Don't Take Your Love To Town
Audience: General
Format: Paperback
Language: English
Number Of Pages: 408
Published: 30th May 2023
Publisher: University of Queensland Press
Dimensions (cm): 3.8 x 12.9 x 19.7
Weight (kg): 0.38
First published in 1988, a bestselling, seminal work of Indigenous memoir and a story of courage and humour in the face of poverty and tragedy.
Ruby Langford Ginibi's remarkable talent for storytelling grabbed the attention of both black and white Australians when she released Don't Take Your Love to Town, which has gone on to become a bestseller and is now a seminal work of Indigenous memoir.
Don't Take Your Love to Town is a story of courage in the face of poverty and tragedy. Ruby recounts losing her mother when she was six, growing up in a mission in northern New South Wales and leaving home when she was fifteen. She lived in tin huts and tents in the bush and picked up work on the land while raising nine children virtually single-handedly. Later she struggled to make ends meet in the Koori areas of Sydney.

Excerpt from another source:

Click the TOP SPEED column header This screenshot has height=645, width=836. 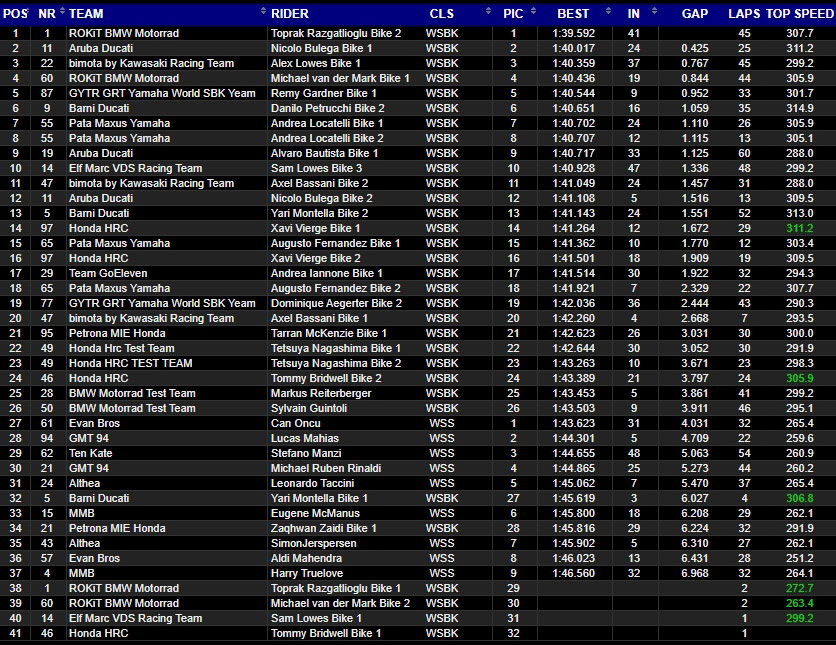point(798,14)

Don't Take Your Love to Town is a brilliant memoir that will open your eyes and heart to an extraordinary woman's story.
About the Author
Ruby Langford Ginibi (1934-2011), a member of the Bundjalung people, was born on Box Ridge mission at Coraki in northern New South Wales. She grew up in Bonalbo and later Casino. Her autobiographies Don't Take Your Love to Town (1988) and Real Deadly (1992) describe her life in the bush and later in Sydney raising a family of nine children. Recognised as a spokesperson, educator and author of Koori culture, she travelled and lectured in Australia and abroad, and her essays were widely published. Her tribal name 'Ginibi' (black swan) was given to her in 1990 by her aunt, Eileen Morgan, a tribal elder of Box Ridge mission. She returned to Bundjalung country to re-establish connections with her family, community and land she left as a child. My Bundjalung People is an account of her journey home, and was published by UQP in 1994.